Ya afectan al 11% de la población y en el 2025 afectarán al 50%, según datos de la Sociedad Española de Alergología e Inmunología

La alergia es una reacción exagerado del sistema inmunológico frente a una proteína que considera tóxica, poniendo en marcha una serie de reacciones como eccemas, picores, tos, problemas digestivos, y en los casos más graves, anafilaxia, que puede llevar al paciente a la muerte si no se actúa con rapidez. No debemos confundir un alergia con una intolerancia, pues esta última se debe a una alteración en el metabolismo de los alimentos (por la alteración en el funcionamiento o por déficit de una enzima digestiva, como en el caso de la intolerancia a la lactosa o a la fructosa) y que suele producir síntomas de mala digestión como dolor abdominal, diarrea o gases.

Ya son casi dos millones de personas las que padecen una alergia alimentaria y la tendencia es ir en aumento. Según un estudio de la Sociedad Española de Alergología e Inmunología Clínica (SEAIC) en 2025 afectará al 50% de la población.
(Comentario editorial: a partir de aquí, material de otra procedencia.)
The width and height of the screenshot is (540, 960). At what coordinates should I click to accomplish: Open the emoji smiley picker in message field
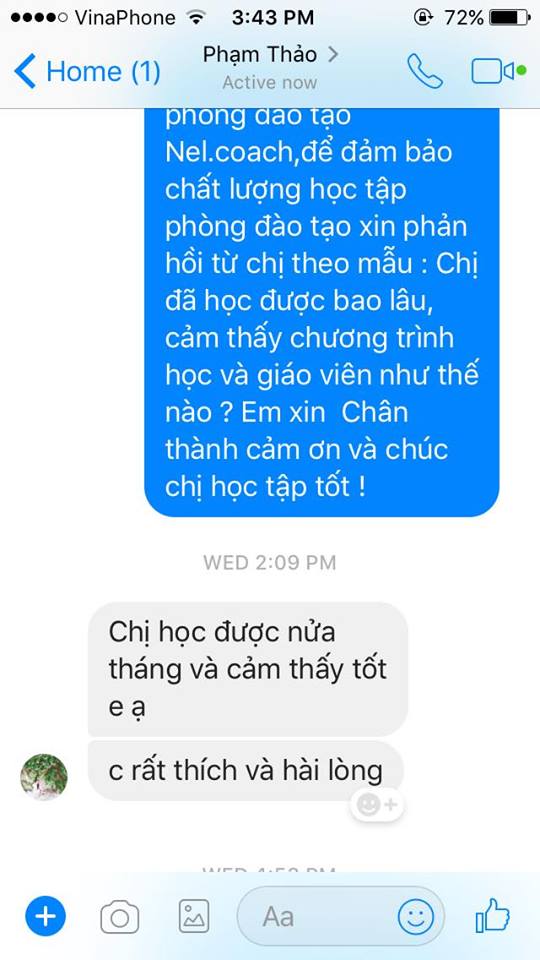pyautogui.click(x=416, y=917)
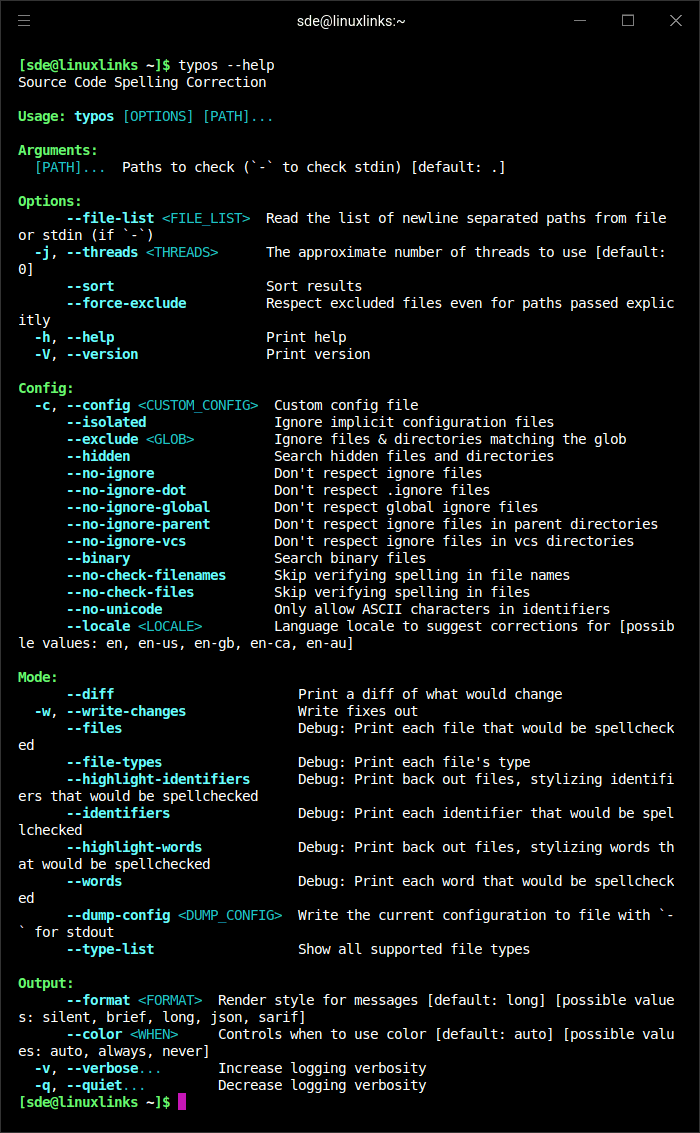Screen dimensions: 700x1133
Task: Click the window title sde@linuxlinks:~
Action: pyautogui.click(x=351, y=21)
Pero, ¿por qué se dan cada vez más casos? Es cierto que existe un mayor conocimiento sobre las alergias y se diagnostican mejor que hace décadas, pero aún así, los casos de alergia han aumentado exponencialmente. Los expertos señalan el cambio climático, la contaminación, la higiene y sobre todo, los cambios en el estilo de vida, como principales responsables de este incremento. Teresa Dordal, de la Sociedad Catalana de Alergia explica que se debe, principalmente, a que “estamos perdiendo esas bacterias amigas que nos ayudaban a tolerar ciertos alimentos y pólenes”.
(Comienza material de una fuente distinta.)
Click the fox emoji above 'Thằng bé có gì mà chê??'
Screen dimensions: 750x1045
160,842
Por comunidades, Madrid es la que ha registrado un mayor aumento de alérgicos, mientras que Baleares registra el menos número de casos.
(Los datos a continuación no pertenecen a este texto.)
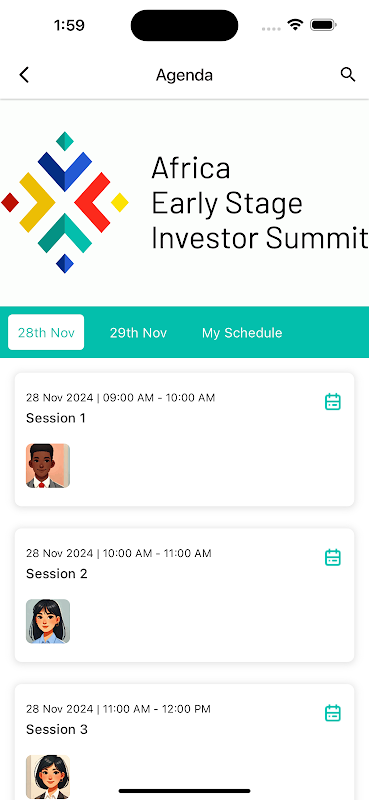Tap the Agenda header title
The image size is (369, 800).
click(184, 76)
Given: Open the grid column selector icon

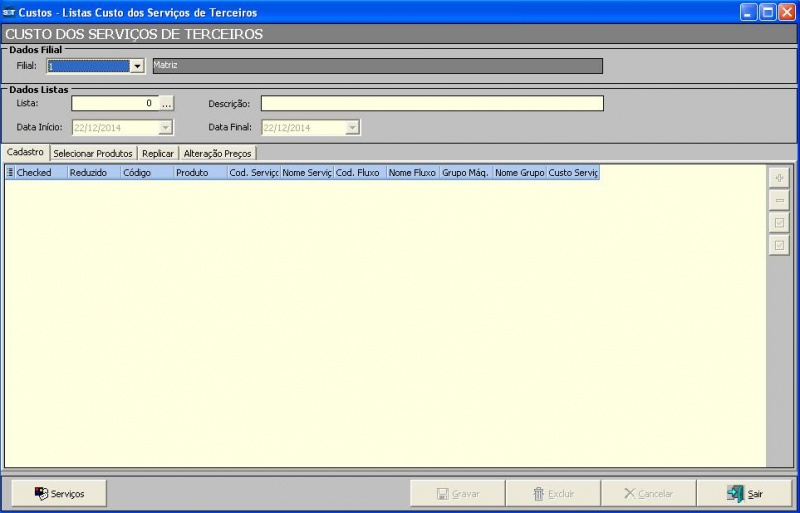Looking at the screenshot, I should [10, 173].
En los más pequeños, las alergias a las proteínas de la leche y el hubo son los más frecuentes, mientras que en los adultos predominan las reacciones a distintas proteínas presentes en frutos secos, cereales, frutas, verduras y hortalizas.

Los alimentos que causan más alergias entre la población son: frutas 44,7%; frutos secos 28,4%; marisco 14,8%; leche de vaca 11,2% y pescado 10%.